§ **EXERCISE DESCRIPTION**
The output must consist only of the lines from the one with "Task: Open the 肥料ランキング breadcrumb link" through the end of the listing, restated exactly and free of pictures.

§ **AVAILABLE DATA**
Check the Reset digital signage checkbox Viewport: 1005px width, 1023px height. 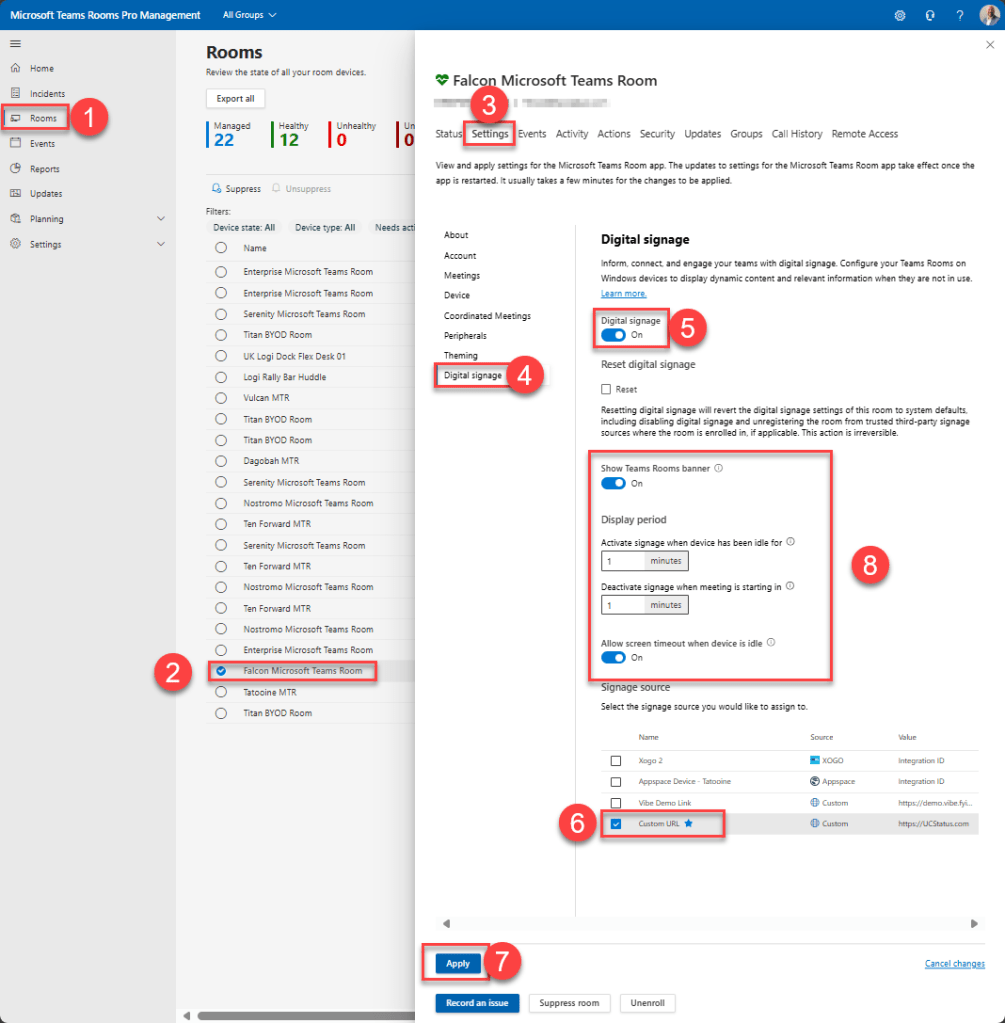click(606, 389)
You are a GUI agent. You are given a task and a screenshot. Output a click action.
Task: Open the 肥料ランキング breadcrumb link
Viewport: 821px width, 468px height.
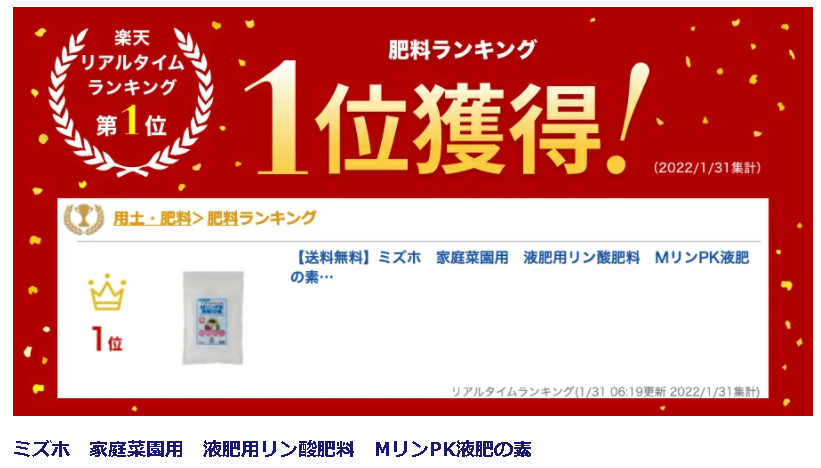coord(262,218)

§ **ANSWER TO THIS EXERCISE**
Task: Open the 肥料ランキング breadcrumb link
Viewport: 821px width, 468px height.
coord(262,218)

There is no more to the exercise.